No, we’re not arresting anyone. An Ohio appeals court significantly expanded employees’ rights recently when it upheld a fired employee’s right to trial after her employer terminated her because she threatened to talk to her attorney.
Generally, Ohio employees are “at-will” employees, meaning employers may fire them for any reason or no reason at all. But employment laws and judicial decisions continue to limit employers’ rights to fire employees. This case marks the further erosion of the at-will employment doctrine in Ohio.
Caterer cuts portions
Debra Newcomb began working for Hostetler Catering in 1987. Hostetler paid its employees a monthly bonus of $10 for each year the employee had been with the company. But in 2003, business was slow. Business owner Edward Hostetler decided to cut the bonus to $5 for each year served. The reduction didn’t sit well with Newcomb.
Newcomb stewed over the bonus situation and mentioned to Hostetler that she would be consulting an attorney. A week later, Hostetler fired her, alleging that she threatened another employee. Newcomb filed suit charging Hostetler with breach of implied contract, promissory estoppel and a public-policy wrongful discharge. Hostetler served up a motion to dismiss the case, and the trial court agreed. Newcomb appealed the ruling.
Charges à la carte
The appeals court examined Newcomb’s claims, starting with the breach of implied contract. Newcomb tried to argue that Hostetler’s promise to pay the $10 per year of service per month was an implied contract. But Newcomb’s lawyer made a strategic error that dampened the court’s appetite for this argument, and the promissory estoppel charge as well. Prior to the trial court’s ruling, the attorney had voluntarily dropped those arguments, effectively taking them off the menu. Consequently, the trial court never ruled on those issues. The appeals court can address only what the trial court did.

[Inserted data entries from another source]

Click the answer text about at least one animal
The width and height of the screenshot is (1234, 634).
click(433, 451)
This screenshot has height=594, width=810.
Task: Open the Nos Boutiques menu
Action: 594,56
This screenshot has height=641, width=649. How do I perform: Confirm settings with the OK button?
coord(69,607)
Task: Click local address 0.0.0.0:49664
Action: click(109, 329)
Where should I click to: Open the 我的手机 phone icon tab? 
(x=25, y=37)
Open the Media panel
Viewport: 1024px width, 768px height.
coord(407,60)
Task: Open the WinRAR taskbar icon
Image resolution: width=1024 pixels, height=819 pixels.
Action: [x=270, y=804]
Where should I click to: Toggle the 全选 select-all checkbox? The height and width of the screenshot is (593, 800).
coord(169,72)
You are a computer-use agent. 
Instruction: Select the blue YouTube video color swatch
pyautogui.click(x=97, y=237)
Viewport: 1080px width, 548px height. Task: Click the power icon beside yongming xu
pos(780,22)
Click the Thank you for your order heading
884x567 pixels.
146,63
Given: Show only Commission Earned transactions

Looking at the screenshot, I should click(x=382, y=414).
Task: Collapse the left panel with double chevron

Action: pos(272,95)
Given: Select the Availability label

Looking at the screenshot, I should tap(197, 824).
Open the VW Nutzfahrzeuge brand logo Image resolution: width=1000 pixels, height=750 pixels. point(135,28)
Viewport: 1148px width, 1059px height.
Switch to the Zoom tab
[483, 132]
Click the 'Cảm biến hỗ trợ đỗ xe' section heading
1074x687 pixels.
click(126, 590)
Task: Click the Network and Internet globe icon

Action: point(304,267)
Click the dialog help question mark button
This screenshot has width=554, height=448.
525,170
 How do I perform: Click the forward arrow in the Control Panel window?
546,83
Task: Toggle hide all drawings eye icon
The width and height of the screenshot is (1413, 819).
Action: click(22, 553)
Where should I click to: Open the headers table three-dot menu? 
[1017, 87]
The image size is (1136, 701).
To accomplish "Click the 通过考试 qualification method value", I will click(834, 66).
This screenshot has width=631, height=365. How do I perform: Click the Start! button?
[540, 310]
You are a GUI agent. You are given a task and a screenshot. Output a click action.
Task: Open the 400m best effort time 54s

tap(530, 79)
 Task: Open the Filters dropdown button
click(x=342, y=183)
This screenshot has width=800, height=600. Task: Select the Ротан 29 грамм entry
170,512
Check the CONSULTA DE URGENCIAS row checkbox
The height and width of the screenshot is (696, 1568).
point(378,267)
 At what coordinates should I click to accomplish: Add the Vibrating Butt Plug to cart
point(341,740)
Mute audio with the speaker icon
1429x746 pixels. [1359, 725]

But the public-policy argument definitely whetted the court's appetite. The court noted that in violation of public policy can occur when:
- A clear public policy existed and was manifested in a state or federal constitution, statute or administrative regulation, or common law.
- Dismissing employees under circumstances like those involved in the plaintiff’s dismissal would jeopardize the public policy.
- The dismissal was motivated by conduct related to the public policy.
Now Newcomb had something to work with. For starters, the right to legal representation is clearly listed in the Ohio Constitution and common law. But the real argument was whether employees would be unlikely to seek counsel if they knew they would be fired for doing so. The court determined that the employer’s action was intended to deter the employee from seeking legal representation.
By firing the employee over such a minor disagreement, the employer really made something out of nothing.
Although neither court actually ruled on the issue, employers are not legally required to pay bonuses and may change them at will. Ideally, bonus formulas should not be set in stone, but subject to market pricing. Employers can protect themselves by making it clear that bonus formulas are subject to change. An explanation of bonus formulas should be in writing and placed in the employee handbook. Including notice in the handbook that bonuses are subject to change reinforces the notion that neither the handbook nor the bonus policy is a contract.
Finally, employers shouldn’t let the idea of an employee seeing an attorney ruin their appetite. Most attorneys would have told Newcomb that $5 per month per year was not worth suing over. It’s the same as being stiffed for a tip, nothing more.